» **PROBLEM REQUIREMENTS**: Please repeat the listing in its entirety, without any alteration.

++++++++++

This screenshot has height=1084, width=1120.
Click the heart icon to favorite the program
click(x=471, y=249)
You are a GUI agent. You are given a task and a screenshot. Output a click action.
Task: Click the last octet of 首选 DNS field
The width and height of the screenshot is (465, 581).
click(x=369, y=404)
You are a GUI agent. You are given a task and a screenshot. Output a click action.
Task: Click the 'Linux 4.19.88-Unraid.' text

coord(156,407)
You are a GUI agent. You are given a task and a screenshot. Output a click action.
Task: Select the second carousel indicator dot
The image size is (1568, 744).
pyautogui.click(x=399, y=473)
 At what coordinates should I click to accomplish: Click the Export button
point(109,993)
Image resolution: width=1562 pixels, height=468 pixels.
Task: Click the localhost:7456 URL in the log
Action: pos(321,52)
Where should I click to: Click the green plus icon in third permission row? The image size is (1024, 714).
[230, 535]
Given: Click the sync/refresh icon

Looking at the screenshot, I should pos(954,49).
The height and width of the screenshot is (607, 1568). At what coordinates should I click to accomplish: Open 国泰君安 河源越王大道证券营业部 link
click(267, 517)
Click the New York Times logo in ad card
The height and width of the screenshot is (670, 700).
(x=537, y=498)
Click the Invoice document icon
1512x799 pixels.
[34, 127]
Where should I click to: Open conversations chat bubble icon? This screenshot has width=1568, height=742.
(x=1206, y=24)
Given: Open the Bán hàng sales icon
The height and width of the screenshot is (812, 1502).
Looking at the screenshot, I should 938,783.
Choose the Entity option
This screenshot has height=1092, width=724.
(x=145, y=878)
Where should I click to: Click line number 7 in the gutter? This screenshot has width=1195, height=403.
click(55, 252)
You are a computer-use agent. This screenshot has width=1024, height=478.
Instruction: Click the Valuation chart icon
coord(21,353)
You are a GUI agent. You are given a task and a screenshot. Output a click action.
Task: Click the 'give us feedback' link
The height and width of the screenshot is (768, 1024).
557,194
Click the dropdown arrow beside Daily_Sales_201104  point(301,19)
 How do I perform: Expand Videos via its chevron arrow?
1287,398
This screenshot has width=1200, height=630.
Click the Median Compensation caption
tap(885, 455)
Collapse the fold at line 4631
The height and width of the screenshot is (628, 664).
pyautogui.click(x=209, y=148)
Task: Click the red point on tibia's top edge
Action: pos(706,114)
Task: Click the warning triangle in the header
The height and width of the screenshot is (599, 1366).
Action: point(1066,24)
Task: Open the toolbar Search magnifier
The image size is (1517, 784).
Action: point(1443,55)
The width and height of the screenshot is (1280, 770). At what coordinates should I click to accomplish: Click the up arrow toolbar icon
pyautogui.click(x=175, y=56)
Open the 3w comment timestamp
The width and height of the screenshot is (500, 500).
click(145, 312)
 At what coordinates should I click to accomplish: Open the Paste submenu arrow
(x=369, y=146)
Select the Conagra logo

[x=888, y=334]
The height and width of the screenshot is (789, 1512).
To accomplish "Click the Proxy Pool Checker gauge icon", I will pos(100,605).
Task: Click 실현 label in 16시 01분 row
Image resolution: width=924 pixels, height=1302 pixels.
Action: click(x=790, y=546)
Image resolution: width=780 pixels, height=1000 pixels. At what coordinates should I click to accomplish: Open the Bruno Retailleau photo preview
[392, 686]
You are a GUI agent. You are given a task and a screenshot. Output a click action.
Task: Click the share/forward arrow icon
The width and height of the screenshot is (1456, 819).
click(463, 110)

++++++++++

» **THE COMPLETED TASK**:
This screenshot has height=1084, width=1120.
Click the heart icon to favorite the program
click(x=471, y=249)
You are a GUI agent. You are given a task and a screenshot. Output a click action.
Task: Click the last octet of 首选 DNS field
The width and height of the screenshot is (465, 581).
click(x=369, y=404)
You are a GUI agent. You are given a task and a screenshot. Output a click action.
Task: Click the 'Linux 4.19.88-Unraid.' text

coord(156,407)
You are a GUI agent. You are given a task and a screenshot. Output a click action.
Task: Select the second carousel indicator dot
The image size is (1568, 744).
pyautogui.click(x=399, y=473)
 At what coordinates should I click to accomplish: Click the Export button
point(109,993)
Image resolution: width=1562 pixels, height=468 pixels.
Task: Click the localhost:7456 URL in the log
Action: pos(321,52)
Where should I click to: Click the green plus icon in third permission row? The image size is (1024, 714).
[230, 535]
Given: Click the sync/refresh icon

Looking at the screenshot, I should pos(954,49).
The height and width of the screenshot is (607, 1568). At what coordinates should I click to accomplish: Open 国泰君安 河源越王大道证券营业部 link
click(267, 517)
Click the New York Times logo in ad card
The height and width of the screenshot is (670, 700).
(x=537, y=498)
Click the Invoice document icon
1512x799 pixels.
[34, 127]
Where should I click to: Open conversations chat bubble icon? This screenshot has width=1568, height=742.
(x=1206, y=24)
Given: Open the Bán hàng sales icon
The height and width of the screenshot is (812, 1502).
Looking at the screenshot, I should 938,783.
Choose the Entity option
This screenshot has height=1092, width=724.
(x=145, y=878)
Where should I click to: Click line number 7 in the gutter? This screenshot has width=1195, height=403.
click(55, 252)
You are a computer-use agent. This screenshot has width=1024, height=478.
Instruction: Click the Valuation chart icon
coord(21,353)
You are a GUI agent. You are given a task and a screenshot. Output a click action.
Task: Click the 'give us feedback' link
The height and width of the screenshot is (768, 1024).
557,194
Click the dropdown arrow beside Daily_Sales_201104  point(301,19)
 How do I perform: Expand Videos via its chevron arrow?
1287,398
This screenshot has width=1200, height=630.
Click the Median Compensation caption
tap(885, 455)
Collapse the fold at line 4631
The height and width of the screenshot is (628, 664).
pyautogui.click(x=209, y=148)
Task: Click the red point on tibia's top edge
Action: pos(706,114)
Task: Click the warning triangle in the header
The height and width of the screenshot is (599, 1366).
Action: point(1066,24)
Task: Open the toolbar Search magnifier
The image size is (1517, 784).
Action: point(1443,55)
The width and height of the screenshot is (1280, 770). At what coordinates should I click to accomplish: Click the up arrow toolbar icon
pyautogui.click(x=175, y=56)
Open the 3w comment timestamp
The width and height of the screenshot is (500, 500).
click(145, 312)
 At what coordinates should I click to accomplish: Open the Paste submenu arrow
(x=369, y=146)
Select the Conagra logo

[x=888, y=334]
The height and width of the screenshot is (789, 1512).
To accomplish "Click the Proxy Pool Checker gauge icon", I will pos(100,605).
Task: Click 실현 label in 16시 01분 row
Image resolution: width=924 pixels, height=1302 pixels.
Action: click(x=790, y=546)
Image resolution: width=780 pixels, height=1000 pixels. At what coordinates should I click to accomplish: Open the Bruno Retailleau photo preview
[392, 686]
You are a GUI agent. You are given a task and a screenshot. Output a click action.
Task: Click the share/forward arrow icon
The width and height of the screenshot is (1456, 819).
click(463, 110)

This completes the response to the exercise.